Moqtada al-Sadr's closeness with Iran means one unexpected consequence of the US-led invasion is a geopolitical boost for the Islamic Republic

By Mark Cist
(a photographer and journalist based in Tehran, Iran)
The Guardian

"......Sadr, like so many millions of Iraqis, detests the US-backed government of Nouri al-Maliki, and he coordinates his many followers while training to be an ayatollah. These things are important in the new Iraq. The man with the most say, Grand Ayatollah Sistani, doesn't much like the supreme leader of Iran, Ayatollah Khamenei. Sistani regards him as lower down the Shia ranking. For Christians it's best to think of the Catholic church and rivalry between cardinals and not a little bit of Father Ted mixed in with Scarface.

The power of Moqtada al-Sadr stems from Saddam Hussein's destruction of the Iraqi Communist party, one of the largest in the Middle East. Sadr's father Sadiq al-Sadr came to be in charge of a brand of Islamism that rapidly captured the imagination of the slums of what is now Sadr City, just outside Baghdad. Communists, just like the leftwing Fatah in Gaza, got corrupted, and for the poor in Iraq's urban centres, Islamism was the more attractive revolutionary cause.

Sadiq al-Sadr was killed in 1999 and his son was catapulted into the centre of things by the idiotic US invasion of Iraq, the event that makes Iranian officials feel that oil-supply domination and a big joke at the expense of Arabs around the Gulf is just within reach. Last weekend the thirtysomething Sadr and not the patrician Sistani held all the cards.......

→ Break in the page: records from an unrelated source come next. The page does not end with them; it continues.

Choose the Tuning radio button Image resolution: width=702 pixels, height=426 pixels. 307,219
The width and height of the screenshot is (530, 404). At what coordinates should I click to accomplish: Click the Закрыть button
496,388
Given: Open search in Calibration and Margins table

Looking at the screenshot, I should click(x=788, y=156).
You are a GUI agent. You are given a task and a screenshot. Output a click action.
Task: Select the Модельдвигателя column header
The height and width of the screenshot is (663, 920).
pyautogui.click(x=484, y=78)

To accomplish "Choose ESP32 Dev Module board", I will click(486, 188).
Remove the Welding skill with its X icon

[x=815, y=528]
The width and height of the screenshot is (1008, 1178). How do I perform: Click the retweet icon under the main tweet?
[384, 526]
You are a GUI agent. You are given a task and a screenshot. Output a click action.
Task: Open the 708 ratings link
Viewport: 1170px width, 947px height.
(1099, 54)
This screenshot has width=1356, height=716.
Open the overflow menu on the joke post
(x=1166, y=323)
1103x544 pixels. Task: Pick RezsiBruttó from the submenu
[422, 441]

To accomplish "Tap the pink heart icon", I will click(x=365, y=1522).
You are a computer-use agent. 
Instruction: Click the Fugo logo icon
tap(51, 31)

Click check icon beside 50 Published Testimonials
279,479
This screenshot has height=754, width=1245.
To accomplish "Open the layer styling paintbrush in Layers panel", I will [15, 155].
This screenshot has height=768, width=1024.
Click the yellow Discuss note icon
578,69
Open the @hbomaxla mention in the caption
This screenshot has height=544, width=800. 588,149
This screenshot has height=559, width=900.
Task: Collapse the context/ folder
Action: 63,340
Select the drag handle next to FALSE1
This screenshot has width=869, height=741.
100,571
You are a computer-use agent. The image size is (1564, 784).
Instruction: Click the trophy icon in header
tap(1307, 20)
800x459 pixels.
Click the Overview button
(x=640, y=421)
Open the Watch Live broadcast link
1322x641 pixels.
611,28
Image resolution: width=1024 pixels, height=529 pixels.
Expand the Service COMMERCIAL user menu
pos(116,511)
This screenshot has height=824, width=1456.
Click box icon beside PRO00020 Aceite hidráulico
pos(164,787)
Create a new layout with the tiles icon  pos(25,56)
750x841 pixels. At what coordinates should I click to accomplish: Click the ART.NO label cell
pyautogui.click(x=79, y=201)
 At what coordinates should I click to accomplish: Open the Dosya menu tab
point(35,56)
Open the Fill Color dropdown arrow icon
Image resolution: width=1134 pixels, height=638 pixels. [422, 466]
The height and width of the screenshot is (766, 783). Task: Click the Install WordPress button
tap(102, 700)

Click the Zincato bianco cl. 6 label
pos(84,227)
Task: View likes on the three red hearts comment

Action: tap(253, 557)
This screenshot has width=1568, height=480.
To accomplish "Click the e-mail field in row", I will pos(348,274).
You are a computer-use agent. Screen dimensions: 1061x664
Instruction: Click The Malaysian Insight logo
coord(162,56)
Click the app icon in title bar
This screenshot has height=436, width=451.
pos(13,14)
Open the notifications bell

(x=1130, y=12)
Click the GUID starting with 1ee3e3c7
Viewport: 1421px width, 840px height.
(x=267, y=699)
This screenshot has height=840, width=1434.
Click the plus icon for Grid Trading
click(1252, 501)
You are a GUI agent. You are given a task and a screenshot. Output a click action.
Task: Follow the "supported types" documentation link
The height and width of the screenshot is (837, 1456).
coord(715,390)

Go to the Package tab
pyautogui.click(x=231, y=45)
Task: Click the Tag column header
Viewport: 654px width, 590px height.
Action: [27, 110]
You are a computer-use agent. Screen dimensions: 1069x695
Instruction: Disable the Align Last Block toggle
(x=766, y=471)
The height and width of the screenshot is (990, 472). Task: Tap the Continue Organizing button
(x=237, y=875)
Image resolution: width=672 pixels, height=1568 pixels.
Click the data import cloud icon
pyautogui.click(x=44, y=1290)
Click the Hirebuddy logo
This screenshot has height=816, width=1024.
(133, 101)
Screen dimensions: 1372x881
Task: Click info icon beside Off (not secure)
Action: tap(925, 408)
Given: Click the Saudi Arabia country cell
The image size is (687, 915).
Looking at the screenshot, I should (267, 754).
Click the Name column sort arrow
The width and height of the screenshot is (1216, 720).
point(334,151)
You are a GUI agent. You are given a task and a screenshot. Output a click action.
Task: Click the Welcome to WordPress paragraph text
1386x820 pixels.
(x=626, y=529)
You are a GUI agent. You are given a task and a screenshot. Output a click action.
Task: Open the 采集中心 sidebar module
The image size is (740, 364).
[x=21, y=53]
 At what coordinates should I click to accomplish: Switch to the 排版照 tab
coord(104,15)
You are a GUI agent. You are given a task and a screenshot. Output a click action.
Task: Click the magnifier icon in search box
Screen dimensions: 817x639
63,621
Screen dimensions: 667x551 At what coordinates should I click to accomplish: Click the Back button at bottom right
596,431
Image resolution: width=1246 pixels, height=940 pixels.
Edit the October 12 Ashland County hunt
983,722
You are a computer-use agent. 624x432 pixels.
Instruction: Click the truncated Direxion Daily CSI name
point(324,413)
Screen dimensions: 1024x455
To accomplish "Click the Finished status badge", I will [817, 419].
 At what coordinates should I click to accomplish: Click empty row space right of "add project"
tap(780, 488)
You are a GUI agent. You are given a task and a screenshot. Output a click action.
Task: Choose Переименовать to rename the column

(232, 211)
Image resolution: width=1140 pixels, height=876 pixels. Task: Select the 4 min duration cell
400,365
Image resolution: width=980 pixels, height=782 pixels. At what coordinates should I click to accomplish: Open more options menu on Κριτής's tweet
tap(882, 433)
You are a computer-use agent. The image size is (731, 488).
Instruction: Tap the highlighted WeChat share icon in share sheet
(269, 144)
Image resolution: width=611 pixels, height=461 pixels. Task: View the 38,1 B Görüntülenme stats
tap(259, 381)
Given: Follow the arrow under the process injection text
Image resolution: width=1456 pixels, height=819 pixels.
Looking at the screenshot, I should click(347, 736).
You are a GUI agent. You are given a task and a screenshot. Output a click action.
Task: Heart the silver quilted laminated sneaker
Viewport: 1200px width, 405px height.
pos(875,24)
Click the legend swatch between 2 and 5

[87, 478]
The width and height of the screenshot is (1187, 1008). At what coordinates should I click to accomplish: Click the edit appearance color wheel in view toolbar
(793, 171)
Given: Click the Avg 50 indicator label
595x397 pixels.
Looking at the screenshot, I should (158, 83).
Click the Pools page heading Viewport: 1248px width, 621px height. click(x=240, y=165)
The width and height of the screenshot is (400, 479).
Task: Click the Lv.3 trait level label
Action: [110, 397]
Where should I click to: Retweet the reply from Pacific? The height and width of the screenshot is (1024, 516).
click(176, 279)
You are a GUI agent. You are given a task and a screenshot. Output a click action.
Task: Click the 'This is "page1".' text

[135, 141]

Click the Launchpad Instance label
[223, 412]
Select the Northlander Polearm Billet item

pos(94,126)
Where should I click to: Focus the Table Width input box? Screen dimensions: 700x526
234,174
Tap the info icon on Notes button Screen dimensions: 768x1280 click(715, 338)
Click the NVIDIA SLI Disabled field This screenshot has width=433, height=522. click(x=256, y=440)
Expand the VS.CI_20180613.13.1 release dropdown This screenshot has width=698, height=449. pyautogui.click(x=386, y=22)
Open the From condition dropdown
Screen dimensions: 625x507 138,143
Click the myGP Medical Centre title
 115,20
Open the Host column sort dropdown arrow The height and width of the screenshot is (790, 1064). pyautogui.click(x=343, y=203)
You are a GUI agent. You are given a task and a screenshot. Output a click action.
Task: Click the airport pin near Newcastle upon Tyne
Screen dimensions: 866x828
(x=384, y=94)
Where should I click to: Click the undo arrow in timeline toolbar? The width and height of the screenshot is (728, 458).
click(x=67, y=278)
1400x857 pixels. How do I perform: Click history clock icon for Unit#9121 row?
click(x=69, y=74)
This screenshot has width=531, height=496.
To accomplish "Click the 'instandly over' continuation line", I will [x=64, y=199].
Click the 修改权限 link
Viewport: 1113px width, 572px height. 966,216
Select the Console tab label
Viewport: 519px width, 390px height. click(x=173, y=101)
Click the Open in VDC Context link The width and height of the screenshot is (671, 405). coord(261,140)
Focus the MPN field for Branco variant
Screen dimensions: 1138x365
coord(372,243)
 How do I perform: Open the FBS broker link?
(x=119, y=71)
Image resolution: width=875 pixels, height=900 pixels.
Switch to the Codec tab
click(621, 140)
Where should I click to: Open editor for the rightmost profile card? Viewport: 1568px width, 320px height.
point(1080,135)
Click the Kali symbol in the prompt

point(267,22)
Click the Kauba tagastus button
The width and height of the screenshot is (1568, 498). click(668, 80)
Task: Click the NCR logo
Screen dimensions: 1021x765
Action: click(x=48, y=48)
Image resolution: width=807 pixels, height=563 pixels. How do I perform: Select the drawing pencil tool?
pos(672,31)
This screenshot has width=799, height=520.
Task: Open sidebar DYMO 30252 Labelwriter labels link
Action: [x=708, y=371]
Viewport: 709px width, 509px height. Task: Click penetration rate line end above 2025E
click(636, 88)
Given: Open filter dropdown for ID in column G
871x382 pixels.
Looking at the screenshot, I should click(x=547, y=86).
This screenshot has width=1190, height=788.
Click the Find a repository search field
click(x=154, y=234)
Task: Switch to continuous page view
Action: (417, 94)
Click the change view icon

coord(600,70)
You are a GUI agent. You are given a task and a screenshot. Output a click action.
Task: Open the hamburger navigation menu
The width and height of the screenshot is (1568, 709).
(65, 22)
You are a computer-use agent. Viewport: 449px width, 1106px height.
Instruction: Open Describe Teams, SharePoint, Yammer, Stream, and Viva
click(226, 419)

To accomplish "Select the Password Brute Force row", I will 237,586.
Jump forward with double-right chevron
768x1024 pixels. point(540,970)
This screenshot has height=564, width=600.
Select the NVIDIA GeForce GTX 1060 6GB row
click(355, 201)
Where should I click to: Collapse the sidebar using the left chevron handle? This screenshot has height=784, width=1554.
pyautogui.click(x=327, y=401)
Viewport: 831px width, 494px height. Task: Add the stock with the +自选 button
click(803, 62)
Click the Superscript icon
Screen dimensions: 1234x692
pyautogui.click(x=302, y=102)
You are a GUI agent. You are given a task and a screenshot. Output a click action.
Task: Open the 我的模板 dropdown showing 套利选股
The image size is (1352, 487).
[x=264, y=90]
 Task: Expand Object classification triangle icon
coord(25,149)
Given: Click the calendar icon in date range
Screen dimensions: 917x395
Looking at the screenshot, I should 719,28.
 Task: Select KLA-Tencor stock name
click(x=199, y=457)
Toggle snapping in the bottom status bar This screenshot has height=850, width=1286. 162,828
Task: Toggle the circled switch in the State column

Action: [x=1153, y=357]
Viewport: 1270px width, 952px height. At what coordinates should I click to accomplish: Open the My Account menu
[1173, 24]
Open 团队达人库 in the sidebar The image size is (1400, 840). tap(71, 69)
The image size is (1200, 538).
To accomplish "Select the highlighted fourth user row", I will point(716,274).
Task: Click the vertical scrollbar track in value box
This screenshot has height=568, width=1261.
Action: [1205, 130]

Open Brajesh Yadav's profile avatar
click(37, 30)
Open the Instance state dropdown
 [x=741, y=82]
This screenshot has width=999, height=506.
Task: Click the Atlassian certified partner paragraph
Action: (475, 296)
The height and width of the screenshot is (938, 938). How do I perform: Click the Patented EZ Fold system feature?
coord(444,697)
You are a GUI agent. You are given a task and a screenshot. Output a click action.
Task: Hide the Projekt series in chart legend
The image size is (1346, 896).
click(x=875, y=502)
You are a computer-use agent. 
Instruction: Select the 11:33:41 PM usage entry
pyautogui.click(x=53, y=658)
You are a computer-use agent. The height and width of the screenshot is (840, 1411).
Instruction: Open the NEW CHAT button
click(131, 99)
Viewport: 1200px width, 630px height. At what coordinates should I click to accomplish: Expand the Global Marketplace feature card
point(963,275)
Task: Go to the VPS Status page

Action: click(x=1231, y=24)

But the worst of it and what allowed Maliki's people to come and beg forgiveness in Iran was the elephant in the room. We don't know whether Sadr ordered it but attacks on one of the two main export pipelines near Basra reduced the country's oil exports by a third. The kickbacks alone would have had every corrupt Iraqi official genuflecting to Qom for some order. The use of British and American airpower - Britain's Major Tom Holloway sickeningly called it "incidences of weapons release" - against Sadr's forces predictably failed. The CIA talks to Sistani or his perceived proxy, Abdul-Aziz al-Hakim, while Sadr trains to be the next leader of Iraq.

Washington is less on Sadr's mind than Sistani's Badr organisation and unifying the country under a new national entity he foresees as being formed through a better revolution than Khomeini's in 1979. As of today, he is in Tehran, along with the families of Mughniyeh and Hassan Nasrallah of Hizbollah. Iran and Syria have very shaky relations but in them is the background to the coming civil war in Iraq. Maliki was in exile in Damascus while Sadr's people were in Tehran when Rumsfeld was selling WMD to Saddam Hussein. Washington would do better to investigate the explosive headrest of a Pajero parked in Damascus than talk to anyone else saying they know all about how to solve the problem of Iraq, scene of the largest emigration in human history and the shattering of so many millions of lives.

Back in the 16th century, the Persian Safavid dynasty built Qom as a rival to Mecca for pilgrimage - Washington has done it all over again."